D’après lui, le système d’indexation automatique des salaires fait assumer cet appauvrissement uniquement aux entreprises et à l’État, sans que ce soient réellement les travailleurs qui subissent les conséquences de l’inflation.
« Si je devais repartir d’une page blanche, je supprimerais à la fois l’indexation automatique des salaires et la loi de 1996 », déclare Étienne de Callataÿ, cofondateur et Chief Economist d’Orcadia Asset Management.
« La loi de compétitivité de 1996 répond à cela, en indiquant que si les entreprises et l’État doivent prendre en charge toute l’inflation, il ne peut pas exister de marge pour augmenter les salaires au-delà de l’index. Autrement dit, les efforts de productivité des travailleurs ne peuvent pas être rémunérés, ce qui doit être compensé par les entreprises et l’État. Voilà pourquoi l’un et l’autre doivent être considérés ensemble. Si on remet en question l’un, alors il faut également envisager des marges sur la compétitivité », explique Philippe Ledent.
« Cette loi de 1996 est une monstruosité intellectuelle », critique Étienne de Callataÿ. « On ne peut pas être libéral et soutenir la loi de 1996. C’est une entrave à la libre négociation. Un interventionnisme public aussi fort, tel que le plafonnement de la négociation salariale, n’existe pas à l’étranger.
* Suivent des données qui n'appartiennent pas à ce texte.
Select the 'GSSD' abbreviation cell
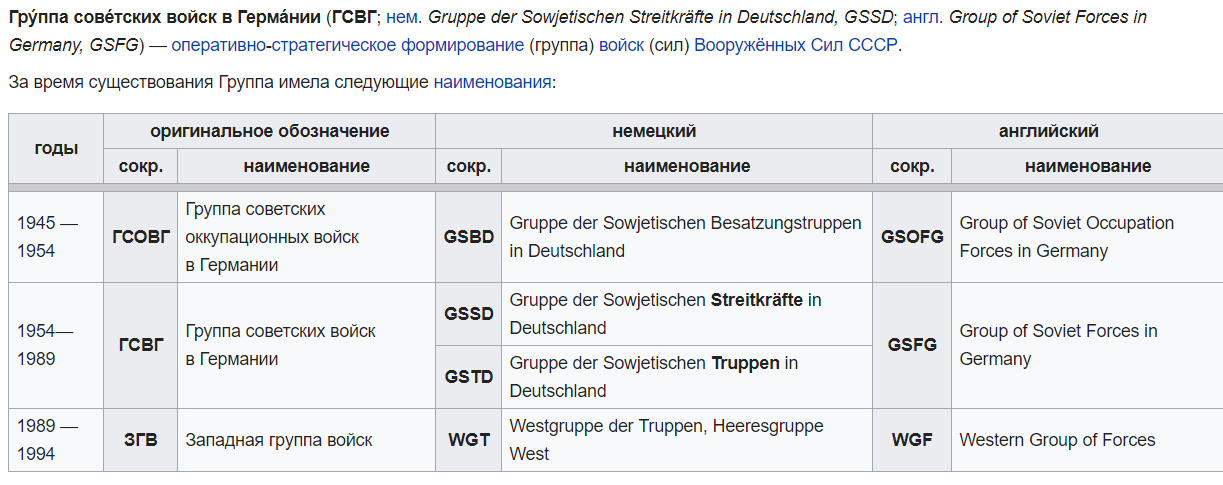 point(469,314)
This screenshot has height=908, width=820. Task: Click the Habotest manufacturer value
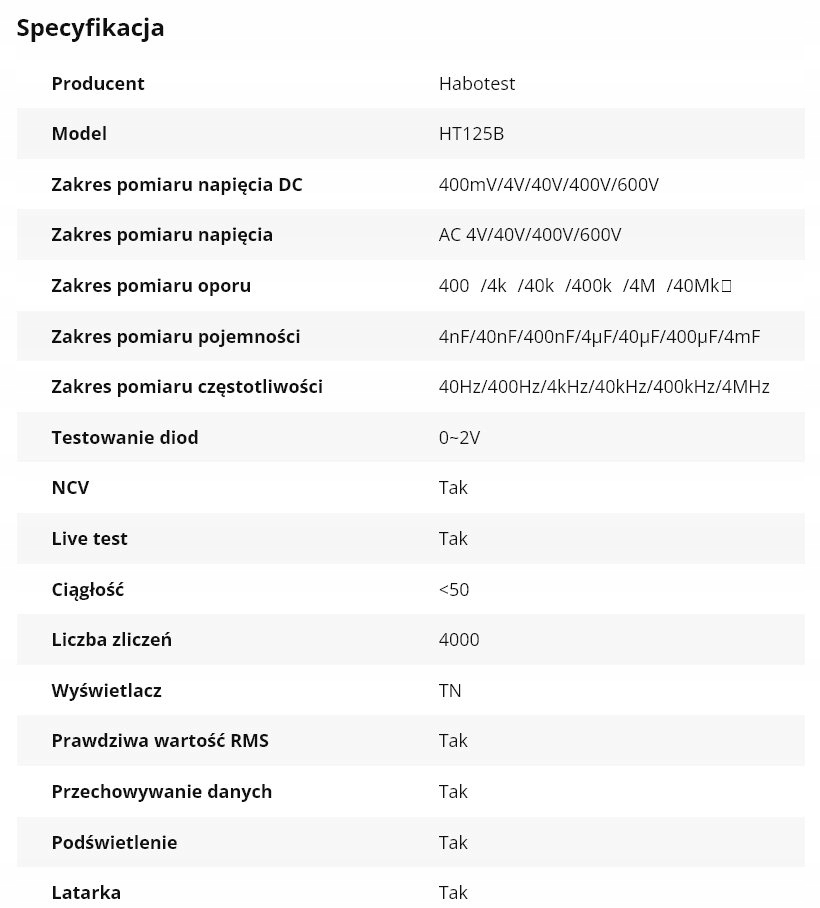[477, 83]
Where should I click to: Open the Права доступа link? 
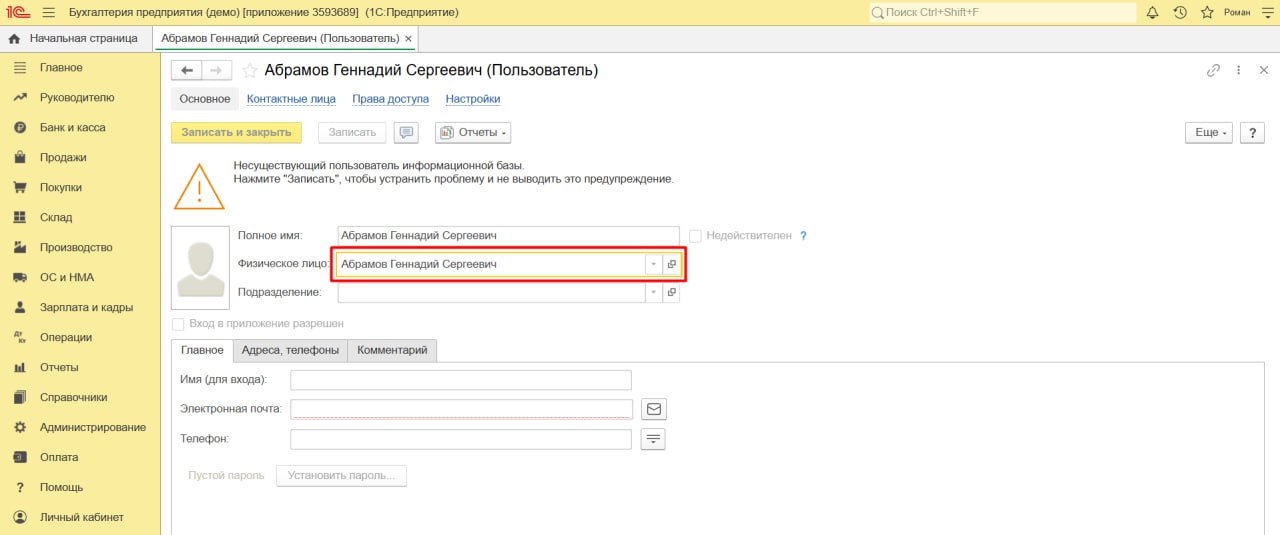[390, 99]
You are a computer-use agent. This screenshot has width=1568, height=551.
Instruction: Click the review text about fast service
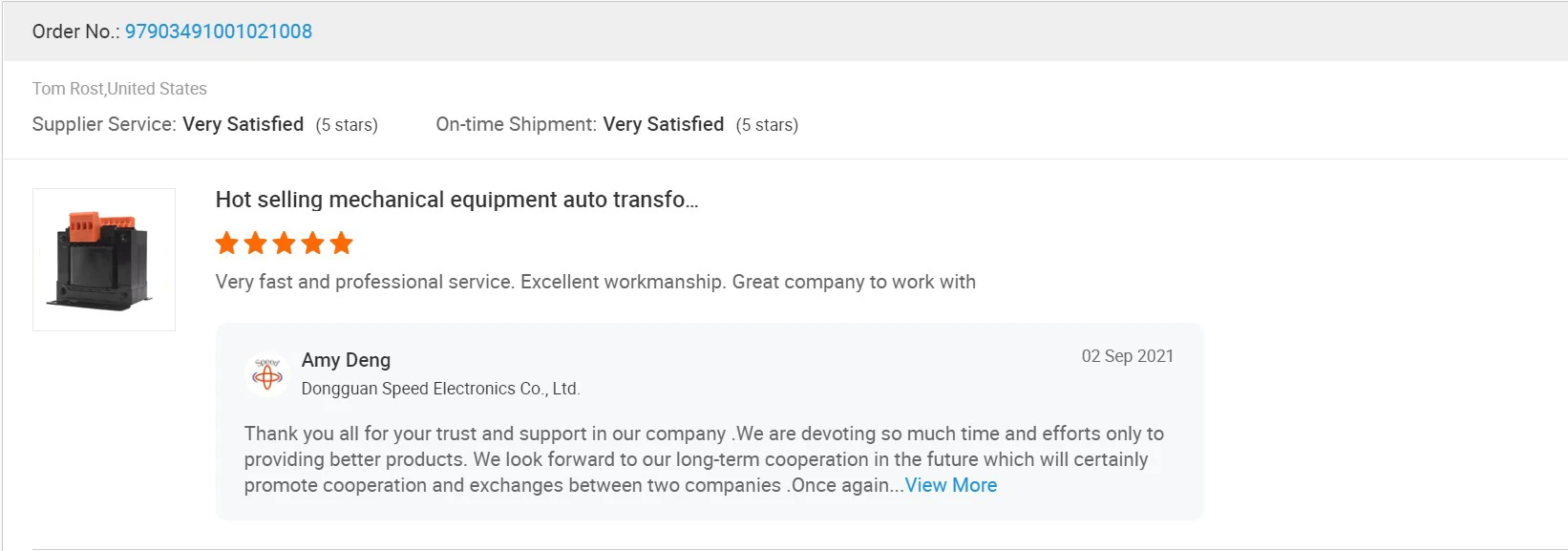point(595,282)
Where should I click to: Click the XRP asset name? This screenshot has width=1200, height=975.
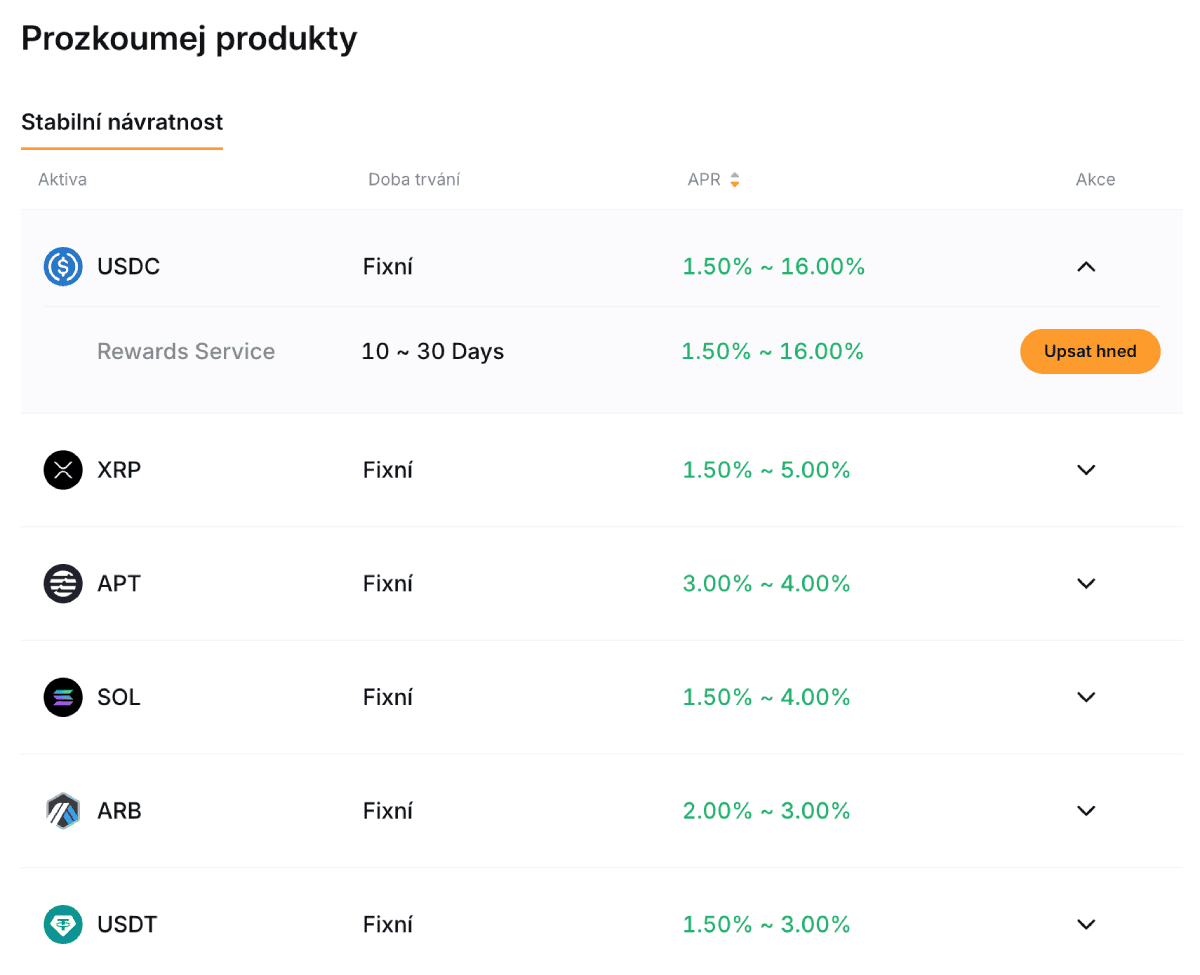(x=119, y=470)
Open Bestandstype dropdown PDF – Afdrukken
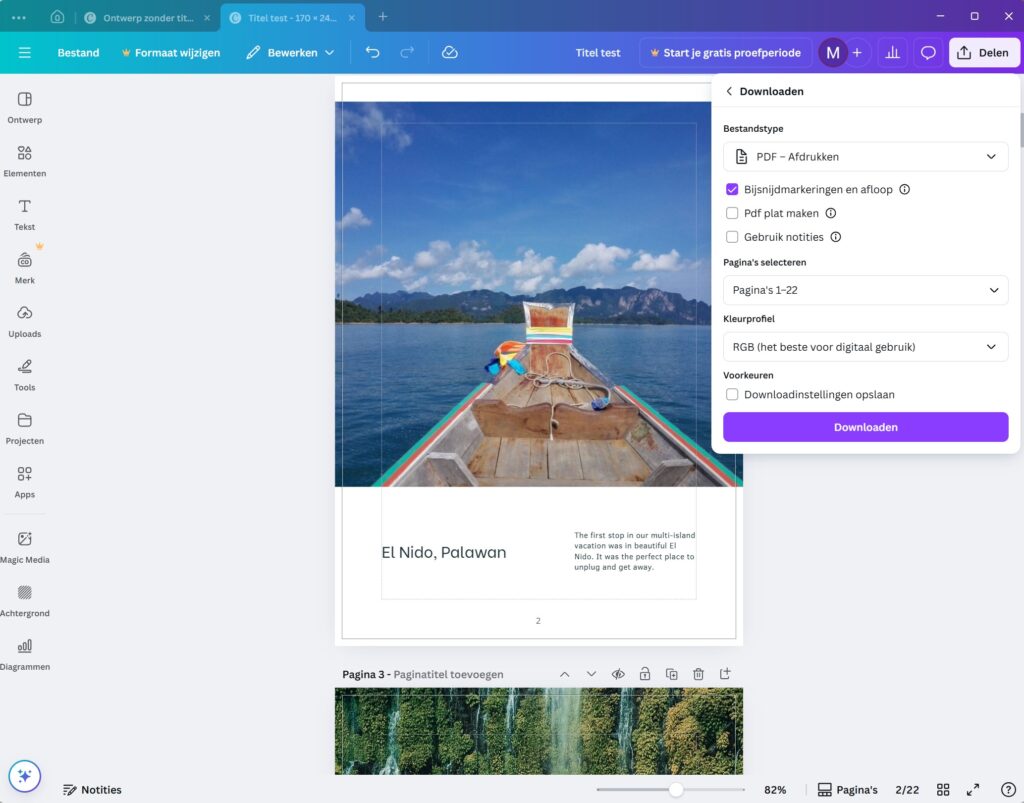Viewport: 1024px width, 803px height. [865, 157]
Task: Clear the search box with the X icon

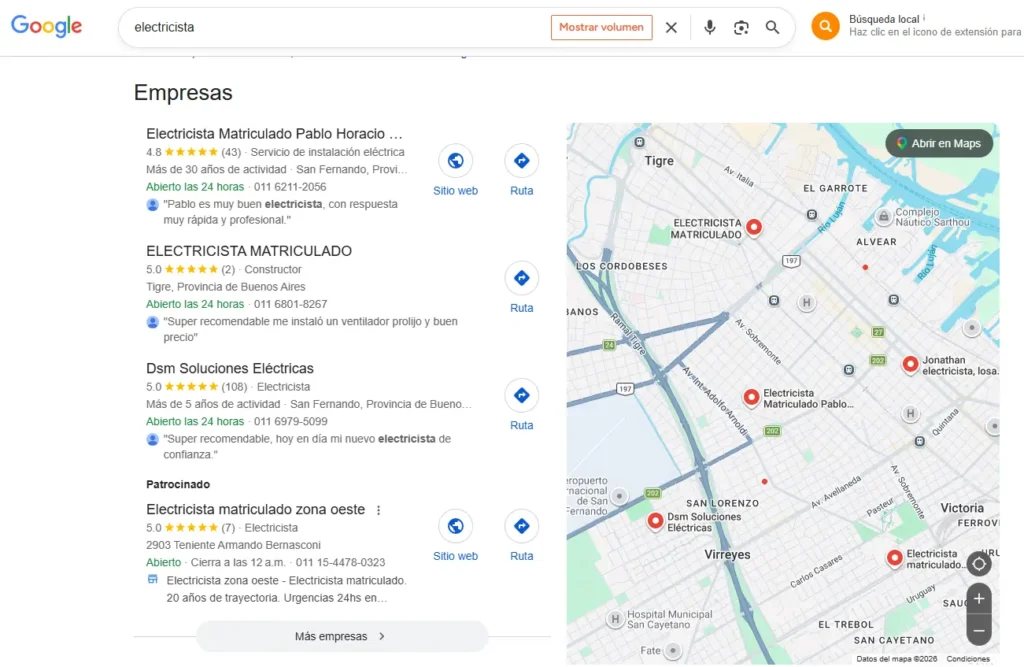Action: click(671, 27)
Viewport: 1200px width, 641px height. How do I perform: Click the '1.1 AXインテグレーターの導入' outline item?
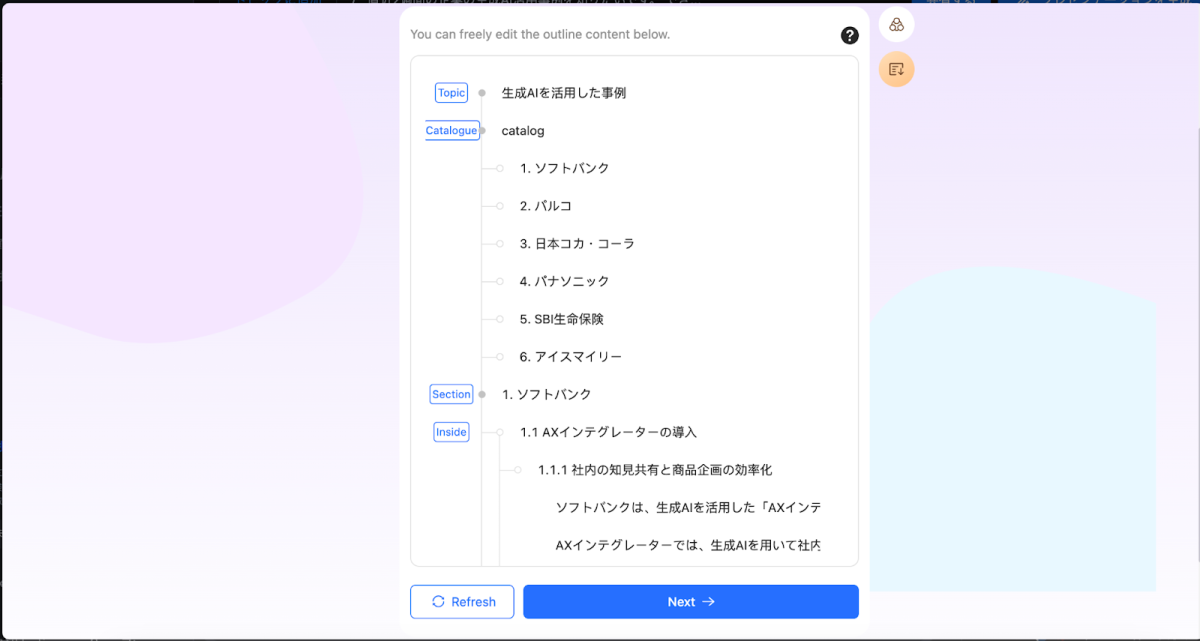click(x=608, y=432)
C’est le corollaire du mécanisme d’indexation automatique, qui n’est pas réellement libéral non plus. Si je devais repartir d’une page blanche, je supprimerais à la fois l’indexation automatique des salaires et la loi de 1996. »
Ces discussions promettent d’être longues, avec des tables rondes et peut-être des désaccords. « S’il y avait une solution évidente qui ne laissait personne sur le carreau, nous l’aurions déjà adoptée », conclut Matthieu Dewèvre.
Ainsi, le système belge d’indexation automatique des salaires n’est pas parfait, mais tous s’accordent à dire qu’il ne faudrait pas le remplacer par un système encore moins satisfaisant.